Quand j’ai lu les propos tenus par Philippe Baptiste, ministre de l’Enseignement supérieur, j’ai d’abord cru à une maladresse. Mais non : c’est bien d’un renoncement qu’il s’agit. D’un renoncement à voir, à nommer, à agir. D’un renoncement qui trahit non seulement la lucidité, mais surtout le courage politique dont notre époque a cruellement besoin.
Je ne peux pas laisser dire que « l’islamo-gauchisme » ne serait qu’un « amalgame », qu’il ne « serait pas bien défini », qu’il ne relèverait pas de la réalité. Ceux qui prétendent cela — et ils sont nombreux dans certaines sphères politiques ou universitaires — refusent de voir ce que beaucoup d’entre nous vivent, documentent, affrontent chaque jour : un noyautage idéologique, une infiltration stratégique, une mise au pas de la pensée critique au nom d’un pseudo-antiracisme devenu cache-sexe de l’islamisme.
J’apporte mon soutien total à Jean-Michel Blanquer, dont la constance, la lucidité et la parole ont su briser le silence complice de tant de responsables. Oui, l’islamo-gauchisme est un fait social. Oui, il s’infiltre dans nos universités, dans les départements de sciences humaines, dans les conseils étudiants, dans certains syndicats, jusque dans des programmes de recherche qui ne sont plus que des pamphlets idéologiques déguisés en science.
Ce ne sont pas des fantasmes. Ce sont des faits.
Quand on empêche un enseignant de parler de laïcité ou de lire un texte de Charb sous prétexte qu’il pourrait « offenser », quand on intimide des professeurs accusés d’ « islamophobie »
Et j’irai plus loin : il n’y a pas que des « abus », comme le dit pudiquement le ministre. Il y a une stratégie. Une volonté d’imposer une vision du monde qui essentialise les identités, qui fracture le commun, qui minore les Lumières pour mieux flatter les passions obscurantistes. Cette idéologie ne tolère ni la nuance, ni la contradiction. Elle s’habille des oripeaux du progressisme mais elle travaille à rebours des principes d’émancipation et d’universalisme.
Philippe Baptiste affirme que « les tensions à l’université ont toujours existé ». C’est exact. Mais jamais elles n’ont été si profondément nourries par des influences théologico-politiques aussi dangereuses pour la République. L’entrisme frériste n’est pas une vue de l’esprit : c’est une méthode éprouvée, bien documentée, qui cherche à faire des universités des laboratoires de propagande et de recrutement.
Ne pas le voir, c’est fermer les yeux sur une mécanique implacable.

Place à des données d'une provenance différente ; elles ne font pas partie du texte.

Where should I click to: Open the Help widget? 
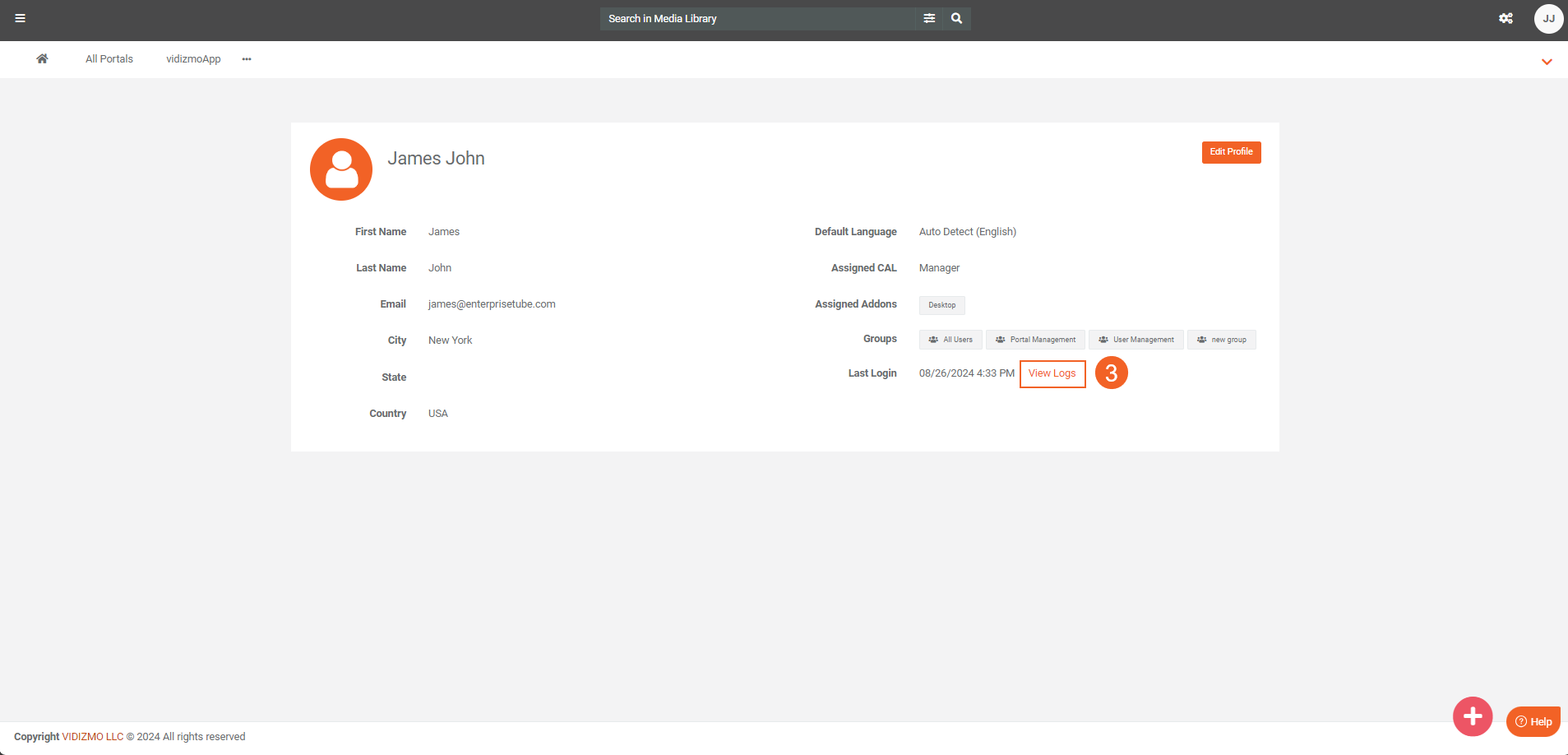1533,721
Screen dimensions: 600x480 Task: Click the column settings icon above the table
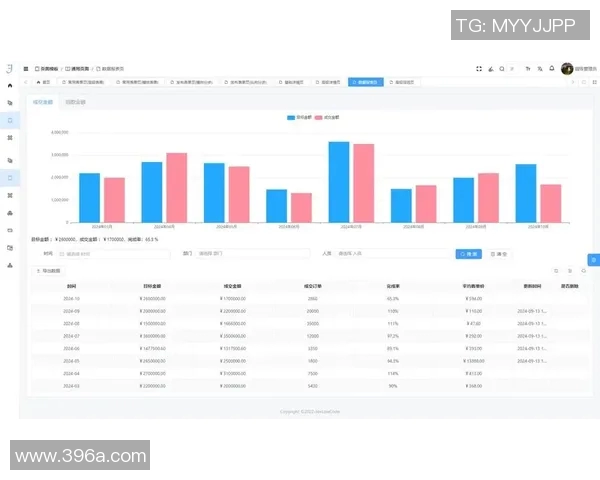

En niant l’existence de l’islamo-gauchisme, le ministre tourne le dos à ceux qui, dans les salles de classe, dans les laboratoires, dans les amphis, se battent pour préserver un espace de liberté intellectuelle. Il fragilise les enseignants courageux, comme Fabrice Balanche, qu’on a tenté de faire taire. Il désavoue celles et ceux qui refusent l’intimidation et qui veulent encore croire que l’université est un lieu de pensée, pas un champ de bataille idéologique.
Je n’attends pas d’un ministre de l’Enseignement supérieur qu’il joue les équilibristes sémantiques. J’attends qu’il protège les libertés académiques, qu’il soutienne les enseignants attaqués, qu’il nomme les périls.
La neutralité molle, le vernis technocratique et le déni organisé ne sont plus tenables. Il faut choisir.
Alors je le dis sans détour : je me tiens aux côtés de Jean-Michel Blanquer, de Frédérique Vidal, de tous ceux qui ont osé affronter le réel au lieu de s’en abstraire. Je choisis la République. Je choisis la vérité. Je choisis le courage. Parce que l’histoire ne pardonnera pas à ceux qui, par lâcheté ou par aveuglement, auront laissé prospérer l’ennemi au cœur même de nos institutions.